March 8 (Bloomberg) -- Gold swung between advances and declines before a report that is forecast to show the U.S. labor market improved, damping expectations for further stimulus and boosting the dollar. Silver fell.
Bullion for immediate delivery traded at $1,579.40 an ounce at 3:20 p.m. in Singapore from $1,578.97 yesterday. The metal is up 0.2 percent this week following a four-week slump. Silver slid 0.2 percent to $28.8625 an ounce, also retreating for a second day.

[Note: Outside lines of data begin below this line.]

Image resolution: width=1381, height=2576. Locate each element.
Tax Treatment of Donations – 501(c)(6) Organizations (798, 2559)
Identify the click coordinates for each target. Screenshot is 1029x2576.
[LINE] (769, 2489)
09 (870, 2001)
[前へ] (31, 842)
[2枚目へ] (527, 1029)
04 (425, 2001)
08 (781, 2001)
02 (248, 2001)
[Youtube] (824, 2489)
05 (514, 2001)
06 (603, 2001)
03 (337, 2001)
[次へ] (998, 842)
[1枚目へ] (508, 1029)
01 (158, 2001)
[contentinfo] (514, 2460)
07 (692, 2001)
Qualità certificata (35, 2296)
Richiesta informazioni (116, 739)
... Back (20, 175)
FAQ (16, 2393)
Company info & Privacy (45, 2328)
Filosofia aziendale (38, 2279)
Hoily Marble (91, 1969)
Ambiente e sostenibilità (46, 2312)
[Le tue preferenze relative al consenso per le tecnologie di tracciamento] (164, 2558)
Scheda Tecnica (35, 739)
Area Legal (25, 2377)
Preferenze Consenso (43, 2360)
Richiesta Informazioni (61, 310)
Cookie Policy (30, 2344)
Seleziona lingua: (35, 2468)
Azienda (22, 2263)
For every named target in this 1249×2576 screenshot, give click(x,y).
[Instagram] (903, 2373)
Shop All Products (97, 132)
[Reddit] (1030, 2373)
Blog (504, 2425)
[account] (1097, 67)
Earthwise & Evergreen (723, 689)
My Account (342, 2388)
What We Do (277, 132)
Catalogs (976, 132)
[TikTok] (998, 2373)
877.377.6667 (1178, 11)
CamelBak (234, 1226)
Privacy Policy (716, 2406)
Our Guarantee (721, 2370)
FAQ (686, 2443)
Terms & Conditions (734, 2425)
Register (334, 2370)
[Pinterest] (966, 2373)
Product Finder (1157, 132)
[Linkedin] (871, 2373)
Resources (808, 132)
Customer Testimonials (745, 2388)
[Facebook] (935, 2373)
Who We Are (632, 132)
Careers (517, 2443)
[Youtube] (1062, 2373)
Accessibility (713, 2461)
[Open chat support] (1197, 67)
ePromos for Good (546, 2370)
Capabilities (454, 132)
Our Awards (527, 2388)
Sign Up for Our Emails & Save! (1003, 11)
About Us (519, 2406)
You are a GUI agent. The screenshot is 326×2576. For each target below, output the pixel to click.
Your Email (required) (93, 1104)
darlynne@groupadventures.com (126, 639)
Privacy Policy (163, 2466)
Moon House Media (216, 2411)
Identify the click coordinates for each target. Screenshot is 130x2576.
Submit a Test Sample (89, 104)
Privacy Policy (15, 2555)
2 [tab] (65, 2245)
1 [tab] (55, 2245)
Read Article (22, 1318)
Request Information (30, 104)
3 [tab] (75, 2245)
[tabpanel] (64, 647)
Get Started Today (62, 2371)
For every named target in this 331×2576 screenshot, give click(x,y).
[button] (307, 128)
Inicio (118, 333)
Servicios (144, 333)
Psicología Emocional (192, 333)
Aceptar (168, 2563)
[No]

The dollar strengthened against a six-currency basket before the report that may show U.S. employers added more jobs in February.
Gold dropped for a fifth month in February, the longest run of declines since 1997, amid speculation the Federal Reserve may rein in stimulus as the recovery gains traction. Assets in exchange-traded products sank to 2,486.16 metric tons yesterday, the lowest level since September.
“The really important number is going to be the non-farm payroll tonight, which may drag gold prices lower,” Steven Dooley, Melbourne-based head of research at brokerage Forex Capital Trading Pty Ltd., said by phone today. “People are moving away from gold into other assets. We are very cautious.”
Gold for April delivery rose 0.2 percent to $1,577.80 an ounce on the Comex in New York after earlier gaining 0.3 percent. Economists in a Bloomberg survey estimate that the Labor Department will say today that payrolls expanded by 165,000 in February after a 157,000 gain the prior month, while the jobless rate probably held at 7.9 percent.
The same economic optimism that depressed gold is boosting platinum and palladium, which are used in the auto and other industries, Dooley said. Platinum gained 0.4 percent to $1,601.50 an ounce, and was set for a 1.8 percent increase this week, snapping three weeks of declines. Palladium was little changed at $758.05 an ounce.